**Task:** Format the records from the line containing "Open the shopping cart icon" through the line containing "Action: (x=737, y=21)", inclusive, as a numbered list with blank lines omitted.

— Start Input —

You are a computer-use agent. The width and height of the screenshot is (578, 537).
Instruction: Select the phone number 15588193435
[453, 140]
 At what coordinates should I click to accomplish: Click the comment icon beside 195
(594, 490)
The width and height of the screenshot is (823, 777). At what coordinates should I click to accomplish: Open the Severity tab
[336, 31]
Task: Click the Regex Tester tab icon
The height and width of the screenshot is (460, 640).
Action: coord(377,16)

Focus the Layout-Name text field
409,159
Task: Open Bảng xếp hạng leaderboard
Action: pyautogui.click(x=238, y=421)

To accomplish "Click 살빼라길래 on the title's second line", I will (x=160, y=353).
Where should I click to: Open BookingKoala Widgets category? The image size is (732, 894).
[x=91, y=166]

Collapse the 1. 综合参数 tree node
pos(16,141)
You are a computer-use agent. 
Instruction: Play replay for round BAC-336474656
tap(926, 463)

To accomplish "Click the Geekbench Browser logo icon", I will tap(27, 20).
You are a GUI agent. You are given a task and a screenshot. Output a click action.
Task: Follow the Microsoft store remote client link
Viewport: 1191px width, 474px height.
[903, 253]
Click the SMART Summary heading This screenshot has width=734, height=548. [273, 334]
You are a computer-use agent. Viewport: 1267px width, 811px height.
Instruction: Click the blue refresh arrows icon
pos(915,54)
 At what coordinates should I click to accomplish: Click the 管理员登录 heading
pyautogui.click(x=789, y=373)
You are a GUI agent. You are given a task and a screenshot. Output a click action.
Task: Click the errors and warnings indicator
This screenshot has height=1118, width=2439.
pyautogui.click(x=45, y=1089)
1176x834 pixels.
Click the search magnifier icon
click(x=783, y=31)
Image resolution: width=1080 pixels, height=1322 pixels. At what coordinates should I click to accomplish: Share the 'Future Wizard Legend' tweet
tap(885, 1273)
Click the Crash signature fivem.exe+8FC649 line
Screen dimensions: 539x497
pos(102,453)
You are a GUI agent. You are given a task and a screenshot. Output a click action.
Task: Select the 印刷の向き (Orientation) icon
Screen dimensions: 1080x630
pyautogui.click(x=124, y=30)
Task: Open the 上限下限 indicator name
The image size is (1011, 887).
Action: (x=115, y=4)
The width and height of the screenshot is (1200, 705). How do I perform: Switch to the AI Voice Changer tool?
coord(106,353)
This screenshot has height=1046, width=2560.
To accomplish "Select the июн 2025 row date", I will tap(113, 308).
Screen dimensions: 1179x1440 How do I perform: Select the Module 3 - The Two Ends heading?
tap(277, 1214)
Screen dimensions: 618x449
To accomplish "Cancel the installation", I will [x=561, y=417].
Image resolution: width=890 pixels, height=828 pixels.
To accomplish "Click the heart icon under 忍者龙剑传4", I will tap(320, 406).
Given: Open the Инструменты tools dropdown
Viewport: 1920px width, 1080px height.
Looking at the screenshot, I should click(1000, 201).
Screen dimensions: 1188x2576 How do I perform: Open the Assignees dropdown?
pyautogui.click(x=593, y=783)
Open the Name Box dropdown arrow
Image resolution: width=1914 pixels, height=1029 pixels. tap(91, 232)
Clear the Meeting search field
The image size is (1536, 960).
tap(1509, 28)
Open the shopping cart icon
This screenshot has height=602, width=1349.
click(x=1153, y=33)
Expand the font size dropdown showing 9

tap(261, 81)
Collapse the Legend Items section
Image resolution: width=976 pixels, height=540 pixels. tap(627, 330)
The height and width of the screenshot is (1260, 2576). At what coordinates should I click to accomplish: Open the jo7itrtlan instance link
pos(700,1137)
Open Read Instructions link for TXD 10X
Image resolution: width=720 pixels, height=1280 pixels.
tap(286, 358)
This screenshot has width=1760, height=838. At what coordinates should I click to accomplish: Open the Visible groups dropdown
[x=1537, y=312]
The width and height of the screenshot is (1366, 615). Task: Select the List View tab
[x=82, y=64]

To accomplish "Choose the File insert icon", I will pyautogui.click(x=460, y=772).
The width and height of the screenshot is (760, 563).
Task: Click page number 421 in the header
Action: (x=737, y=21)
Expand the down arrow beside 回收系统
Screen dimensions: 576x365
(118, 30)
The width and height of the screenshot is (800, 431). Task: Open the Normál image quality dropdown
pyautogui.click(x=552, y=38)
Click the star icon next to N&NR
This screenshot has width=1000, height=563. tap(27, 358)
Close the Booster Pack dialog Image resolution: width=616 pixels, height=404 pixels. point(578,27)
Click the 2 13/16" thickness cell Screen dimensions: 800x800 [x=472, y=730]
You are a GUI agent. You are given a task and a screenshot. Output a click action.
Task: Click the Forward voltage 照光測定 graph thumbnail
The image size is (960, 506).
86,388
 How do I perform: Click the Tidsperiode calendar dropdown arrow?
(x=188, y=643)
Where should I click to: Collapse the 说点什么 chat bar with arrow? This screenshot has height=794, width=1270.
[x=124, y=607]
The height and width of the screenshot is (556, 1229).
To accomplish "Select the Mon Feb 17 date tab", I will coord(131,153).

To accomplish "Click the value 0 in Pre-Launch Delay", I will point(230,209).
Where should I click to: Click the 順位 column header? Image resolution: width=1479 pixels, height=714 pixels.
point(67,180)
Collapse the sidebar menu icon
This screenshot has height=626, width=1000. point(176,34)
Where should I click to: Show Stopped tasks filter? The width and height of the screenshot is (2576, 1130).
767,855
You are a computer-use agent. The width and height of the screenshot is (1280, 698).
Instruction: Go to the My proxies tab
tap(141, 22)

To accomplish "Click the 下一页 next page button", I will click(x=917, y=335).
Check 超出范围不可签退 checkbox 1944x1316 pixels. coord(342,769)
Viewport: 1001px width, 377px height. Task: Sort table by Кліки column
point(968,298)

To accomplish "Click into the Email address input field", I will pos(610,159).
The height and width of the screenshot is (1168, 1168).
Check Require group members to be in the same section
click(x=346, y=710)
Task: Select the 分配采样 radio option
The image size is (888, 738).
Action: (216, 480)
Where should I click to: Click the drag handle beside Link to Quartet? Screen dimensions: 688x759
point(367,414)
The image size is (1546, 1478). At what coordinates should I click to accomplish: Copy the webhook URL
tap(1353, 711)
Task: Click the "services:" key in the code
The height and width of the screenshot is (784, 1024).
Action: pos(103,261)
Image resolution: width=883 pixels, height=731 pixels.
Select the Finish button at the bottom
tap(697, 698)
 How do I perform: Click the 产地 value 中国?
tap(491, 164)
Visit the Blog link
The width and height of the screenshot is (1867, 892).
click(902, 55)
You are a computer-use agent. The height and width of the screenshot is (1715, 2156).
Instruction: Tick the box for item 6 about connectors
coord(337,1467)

— End Input —

**Result:**
1. Open the shopping cart icon
2. This screenshot has height=602, width=1349.
3. click(x=1153, y=33)
4. Expand the font size dropdown showing 9
5. tap(261, 81)
6. Collapse the Legend Items section
7. Image resolution: width=976 pixels, height=540 pixels. tap(627, 330)
8. The height and width of the screenshot is (1260, 2576). At what coordinates should I click to accomplish: Open the jo7itrtlan instance link
9. pos(700,1137)
10. Open Read Instructions link for TXD 10X
11. Image resolution: width=720 pixels, height=1280 pixels.
12. tap(286, 358)
13. This screenshot has width=1760, height=838. At what coordinates should I click to accomplish: Open the Visible groups dropdown
14. [x=1537, y=312]
15. The width and height of the screenshot is (1366, 615). Task: Select the List View tab
16. [x=82, y=64]
17. To accomplish "Choose the File insert icon", I will pyautogui.click(x=460, y=772).
18. The width and height of the screenshot is (760, 563).
19. Task: Click page number 421 in the header
20. Action: (x=737, y=21)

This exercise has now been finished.